Aristotle and an Aardvark Go to Washington: Understanding Political Doublespeak Through Philosophy and Jokes
Thomas Cathcart and Daniel Klein
Published: Jan 01, 2008
Category: Non Fiction
In 1928, a heckler shouted at presidential candidate Al Smith, "Tell ’em all you know. It won’t take long." Smith shouted back, "If I tell them all we both know, it won’t take any longer."
In 1960, critics charged that John F. Kennedy’s father was going to buy the election for him. Kennedy responded by producing what he said was a telegram from his father: "Jack, don’t buy a single vote more than necessary. I’ll be damned if I’m going to pay for a landslide."
We don’t need Thomas Cathcart and Daniel Klein to tell us that political discourse isn’t what it used to be — Dick Cheney’s immortal line to Patrick Leahy on the Senate floor is repeated millions of times each day (though almost never with attribution).
But this is an election year, and we can expect fresh twists on the great warhorses of political rhetoric — the straw man, Orwell’s “big lie” and the rest of that vulgar ilk. Cathcart and Klein, the over-educated gents who gave us a cheat sheet to philosophy in Plato and a Platypus Walk into a Bar, have thoughtfully stepped in to decrypt the rhetoric that will soon, by turns, elevate and sicken. Soon, instead of saying “bullshit” every time a pol opens a mouth, we’ll be able to bestow some gravitas on that bullshit. How cool is that?

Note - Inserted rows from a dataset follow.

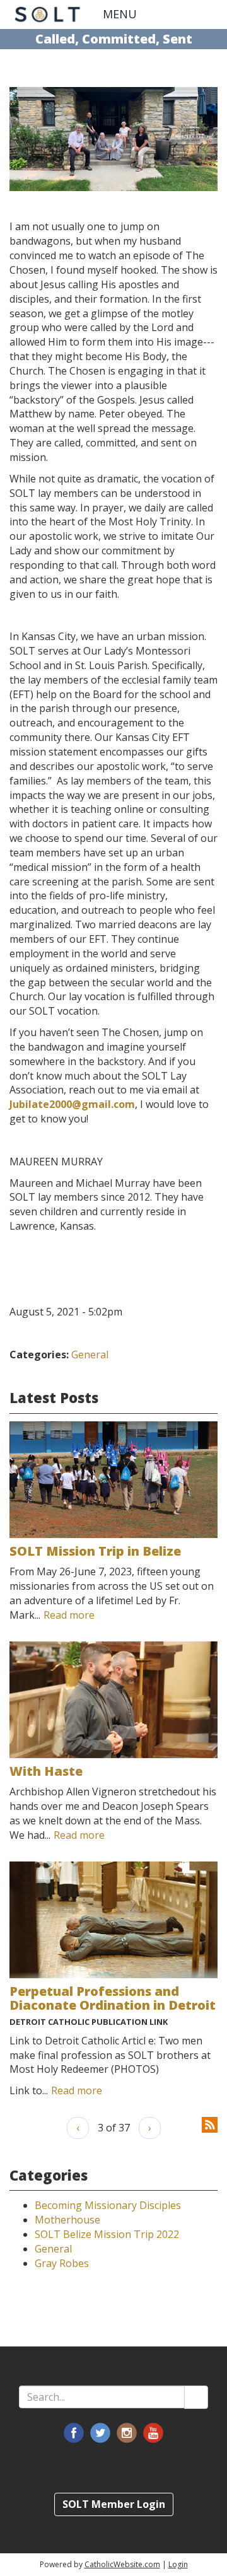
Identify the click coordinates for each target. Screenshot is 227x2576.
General (89, 1354)
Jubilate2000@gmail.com (72, 1104)
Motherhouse (67, 2220)
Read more (69, 1615)
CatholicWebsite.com (122, 2564)
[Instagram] (127, 2433)
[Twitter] (100, 2433)
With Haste (46, 1771)
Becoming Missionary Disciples (108, 2205)
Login (178, 2564)
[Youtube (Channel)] (153, 2433)
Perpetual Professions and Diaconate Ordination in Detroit (112, 1998)
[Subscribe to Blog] (210, 2124)
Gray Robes (62, 2263)
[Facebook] (74, 2433)
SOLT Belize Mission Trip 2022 (107, 2234)
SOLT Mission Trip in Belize (95, 1550)
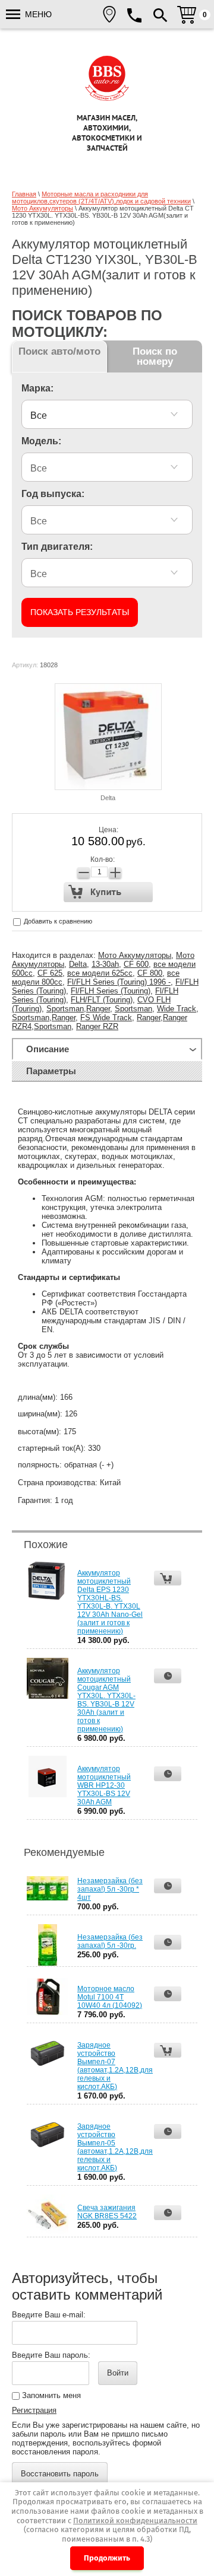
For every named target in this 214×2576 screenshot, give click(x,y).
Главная (24, 194)
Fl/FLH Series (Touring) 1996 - (119, 981)
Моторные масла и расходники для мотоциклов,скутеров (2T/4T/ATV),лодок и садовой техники (101, 197)
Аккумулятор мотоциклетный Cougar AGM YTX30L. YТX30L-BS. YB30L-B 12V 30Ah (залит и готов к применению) (106, 1700)
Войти (117, 2372)
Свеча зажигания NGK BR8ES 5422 (107, 2212)
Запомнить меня (50, 2395)
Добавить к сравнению (57, 921)
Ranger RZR (97, 1026)
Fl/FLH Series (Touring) (110, 990)
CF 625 (49, 973)
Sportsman (133, 1008)
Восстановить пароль (60, 2473)
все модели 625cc (100, 973)
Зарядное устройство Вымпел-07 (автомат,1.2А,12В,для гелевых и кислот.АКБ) (115, 2066)
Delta (107, 797)
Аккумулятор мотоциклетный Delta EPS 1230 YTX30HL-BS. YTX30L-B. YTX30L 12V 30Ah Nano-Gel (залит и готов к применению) (110, 1602)
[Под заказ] (167, 1675)
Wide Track (176, 1008)
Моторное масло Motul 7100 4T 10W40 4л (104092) (109, 1997)
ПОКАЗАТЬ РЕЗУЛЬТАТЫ (79, 612)
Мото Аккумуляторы (42, 208)
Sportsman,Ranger (78, 1008)
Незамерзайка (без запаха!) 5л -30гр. (110, 1941)
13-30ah (105, 964)
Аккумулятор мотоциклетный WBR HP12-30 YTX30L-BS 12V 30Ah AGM (104, 1785)
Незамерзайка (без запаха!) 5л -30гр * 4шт (110, 1889)
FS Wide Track (106, 1017)
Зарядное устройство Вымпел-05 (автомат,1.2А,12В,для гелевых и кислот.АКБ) (115, 2147)
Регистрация (34, 2410)
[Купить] (108, 892)
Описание (47, 1049)
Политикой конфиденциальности (135, 2520)
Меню (37, 14)
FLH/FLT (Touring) (102, 999)
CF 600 (136, 964)
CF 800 (149, 973)
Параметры (51, 1071)
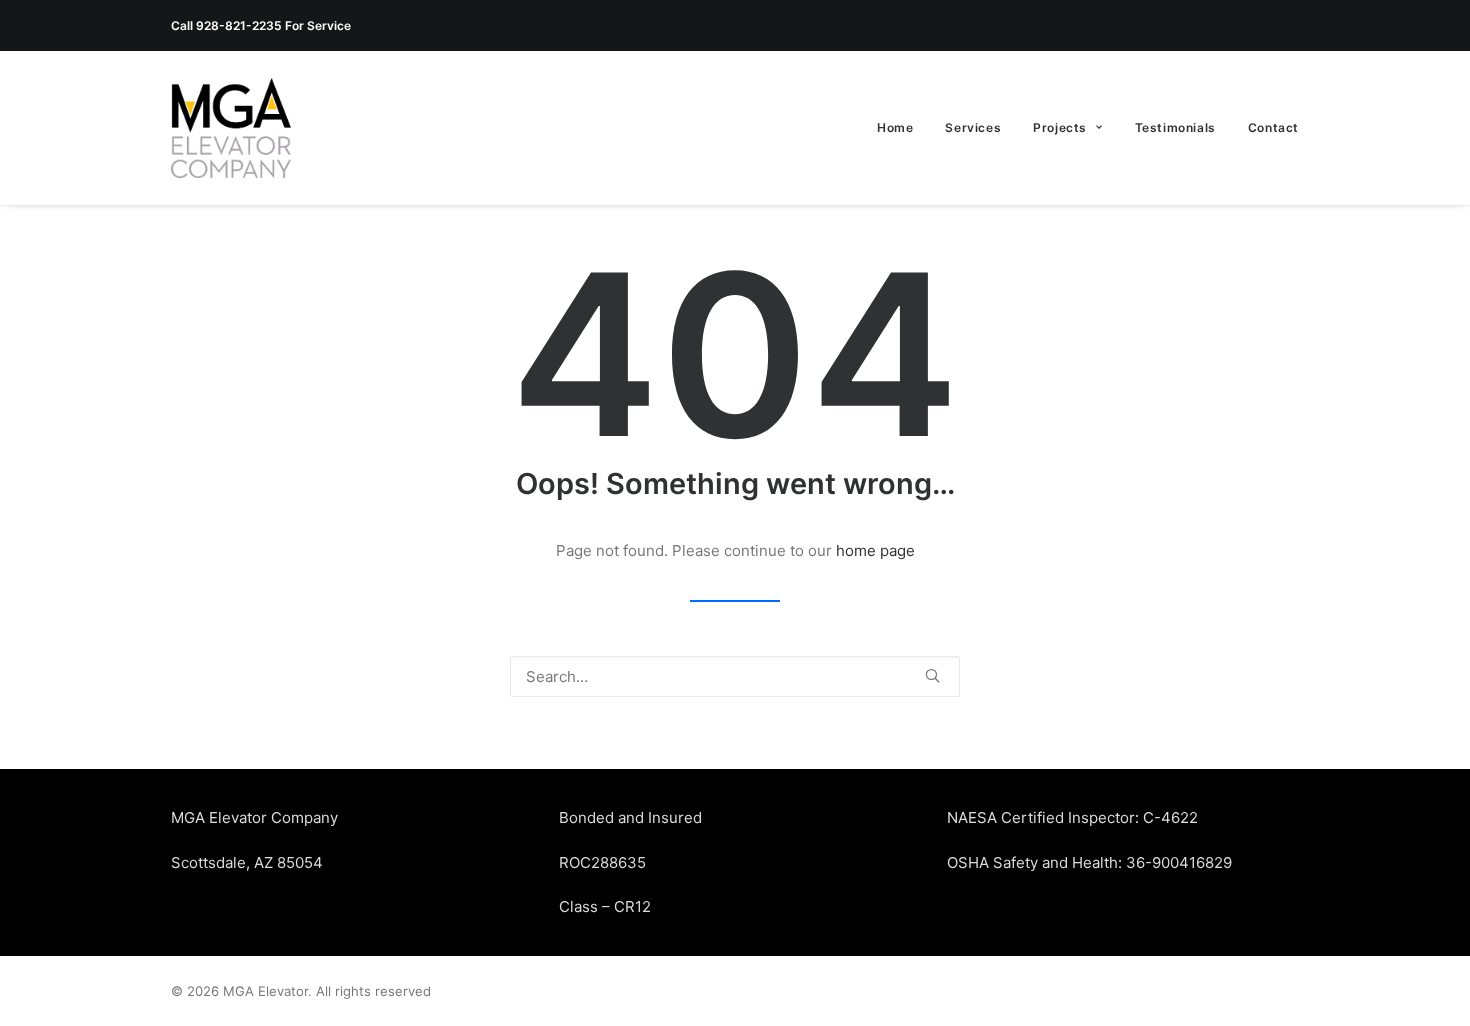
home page (875, 550)
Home (895, 127)
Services (973, 127)
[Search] (735, 676)
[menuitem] (902, 128)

Cathcart and Klein are not partisans. That is, they take the high road. That is, they figure “it’s more important to get the clearest possible insight into how politicos perpetrate their tricks than to review the damage they’ve done.” Translation: The Bush Administration pretty much gets a pass.

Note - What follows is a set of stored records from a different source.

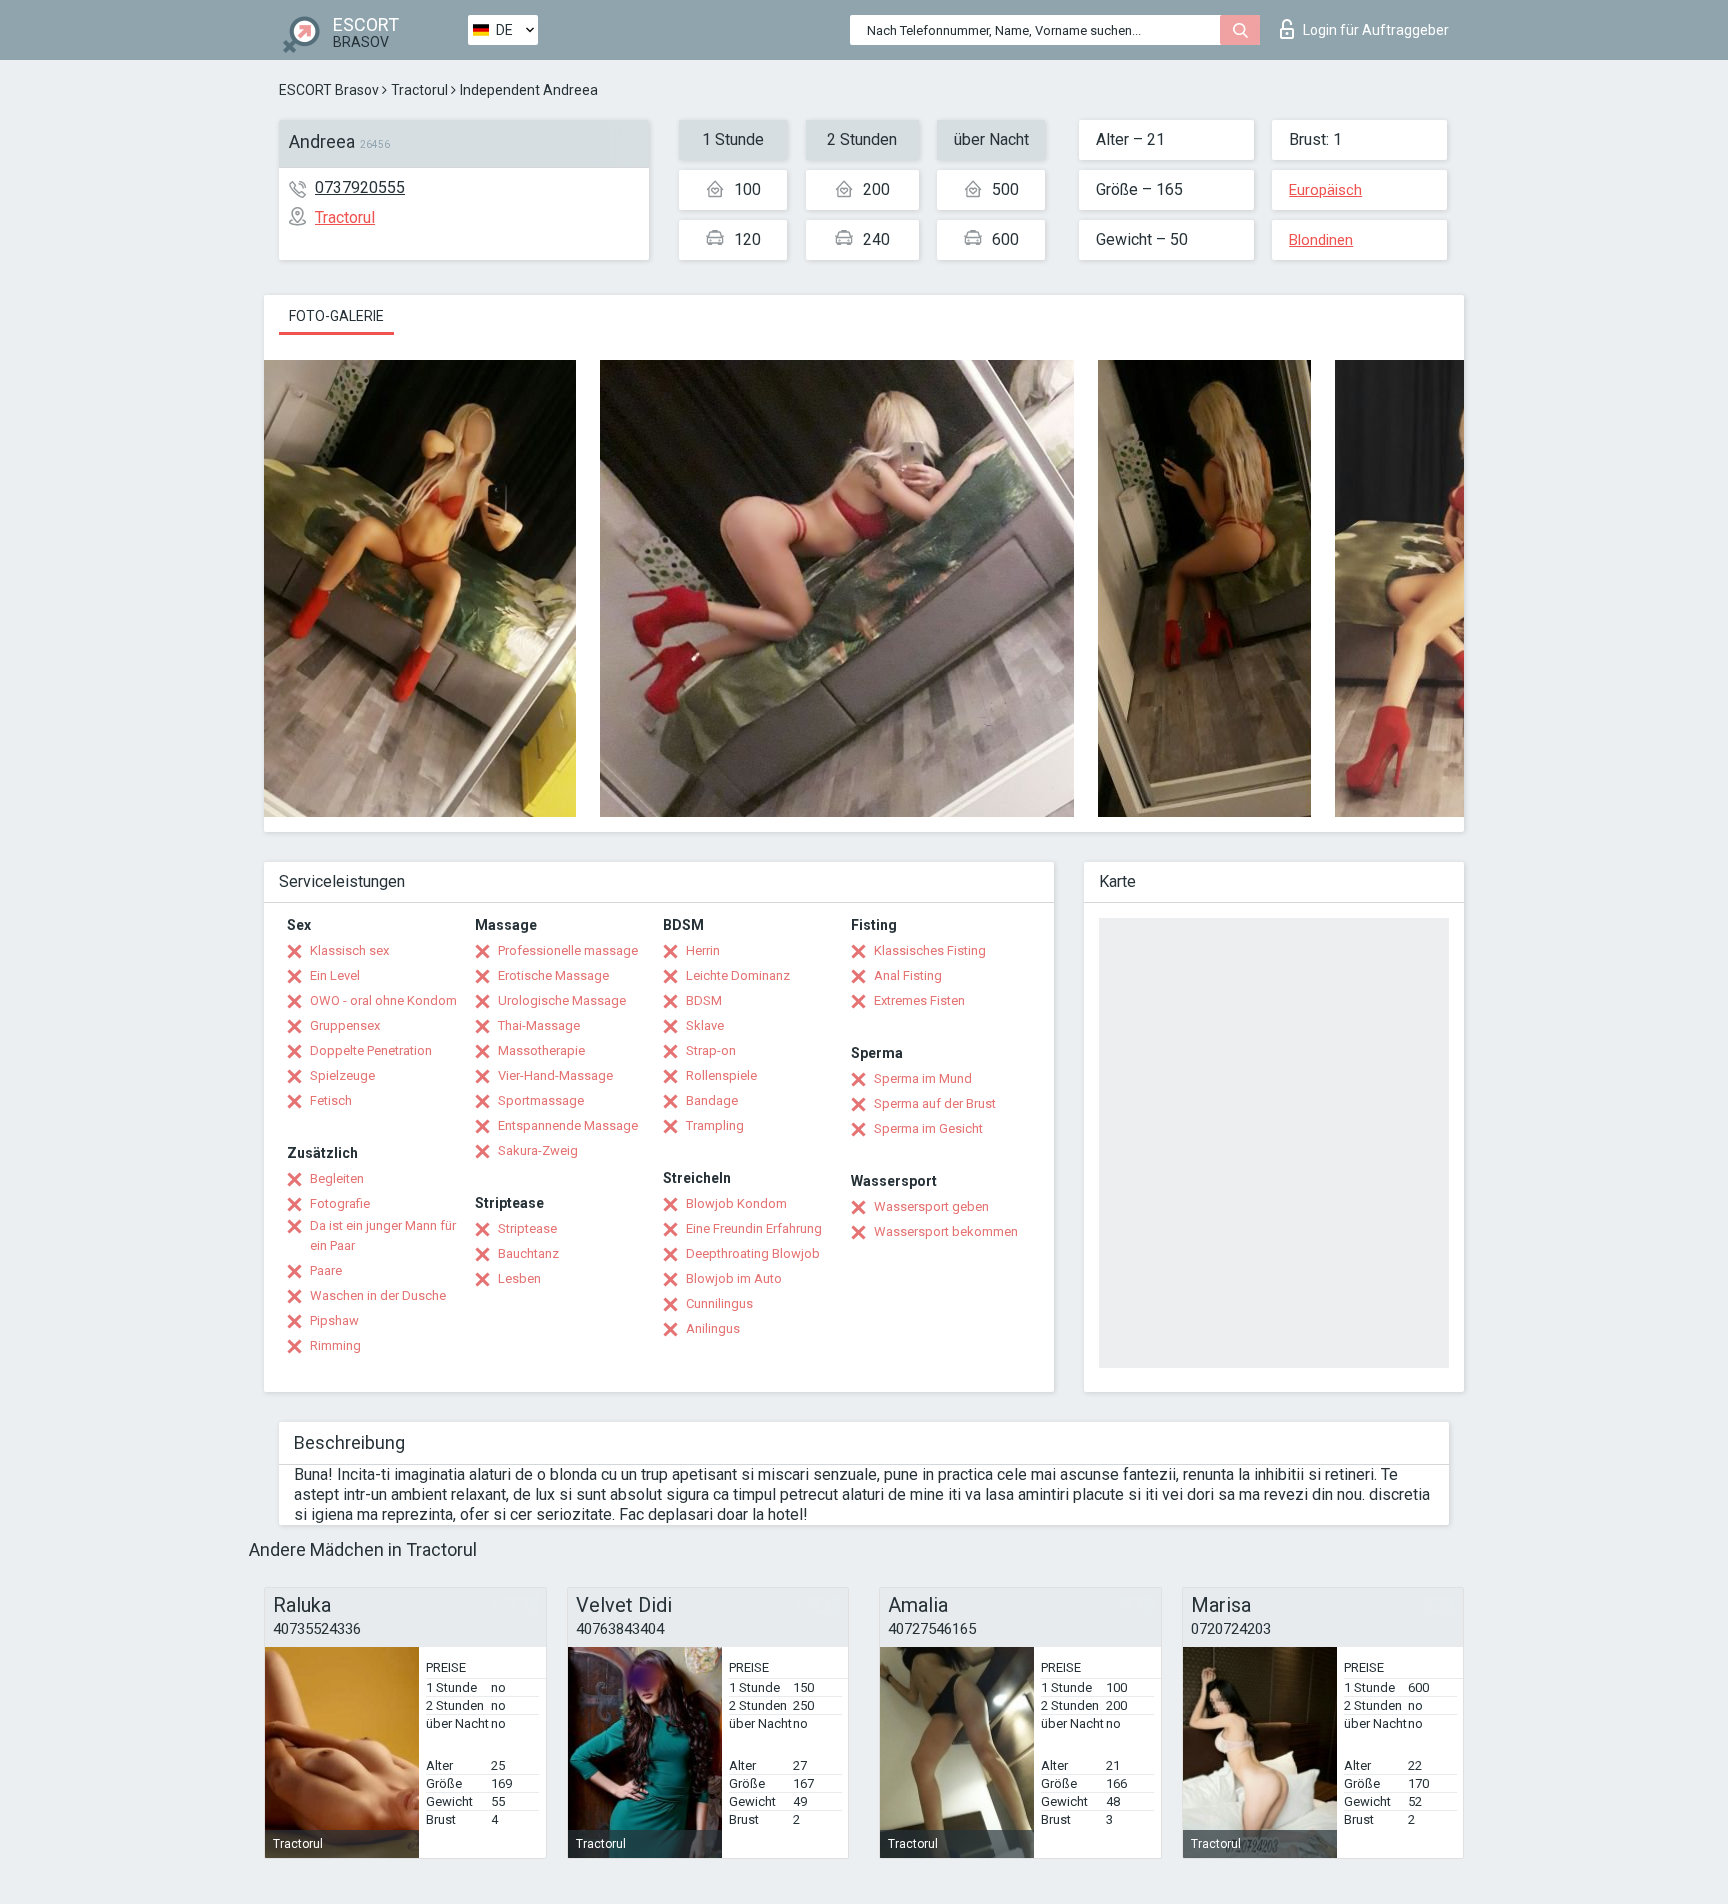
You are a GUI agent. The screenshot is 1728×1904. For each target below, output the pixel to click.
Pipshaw (334, 1320)
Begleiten (337, 1178)
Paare (326, 1270)
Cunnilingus (719, 1303)
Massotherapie (541, 1050)
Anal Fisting (908, 975)
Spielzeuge (342, 1075)
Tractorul (419, 90)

Well, sort of. You’ve got to start somewhere, and in the kindergarten of rhetoric, we find doublespeak, like Dick Cheney’s explanation of the conflicting realities that 1) Britain would begin withdrawing troops from Iraq and 2) President Bush was selling the idea of a troop surge to Iraq. Here’s the Vice President:
Well, I look at it and see it is actually an affirmation that there are parts of Iraq where things are going pretty well. In fact I talked to a friend just the other day who …found the situation dramatically improved from a year or so ago, sort of validated the British view that they had made progress in southern Iraq and that they can therefore reduce their force levels.

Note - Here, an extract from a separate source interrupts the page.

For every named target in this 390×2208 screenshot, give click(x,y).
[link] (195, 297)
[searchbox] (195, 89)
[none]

And here are Cathcart and Klein on that rhetorical move:
If things aren’t going your way, you shoot a bunch of holes in the barn door, and then draw a target around them. Then you claim that the outcome was the one you were aiming for all along. In this way, failure becomes success.
There may have been times when you heard a politician blather about something you actually know about. And you’ve said, “That guy knows nothing! What a moron!” Yes, he is. But how much more elegant if you refer to his ignoratio elenchi — ignorance of the issue. Or if you loftily announce that this public figure has delivered an argumentum ad ignorantiam — argument from ignorance. The recent gold medalist in that category? Donad Rumsfeld. His “absence of evidence” remarks are, Cathcart and Klein say, “the rhetorical equivalent of the triple lutz.”
There are excellent jokes along the way, as well as a generous serving of the groaners we have come to expect from this duo. There are New Yorker cartoons. There are sentences you mark: “A weak analogy is like a congressman stumbling in a hailstorm.” And, most important, there are terms you can use to make yourself sound smarter than the average blog reader: “naturalistic fallacy” and tu quoque and — a no-brainer for the students of Aristotle — kairos.
Cum hoc ergo propter hoc. Post hoc ergo propter hoc. Oddly, both mean the same thing: In a political argument, don’t mess with the reader of this book.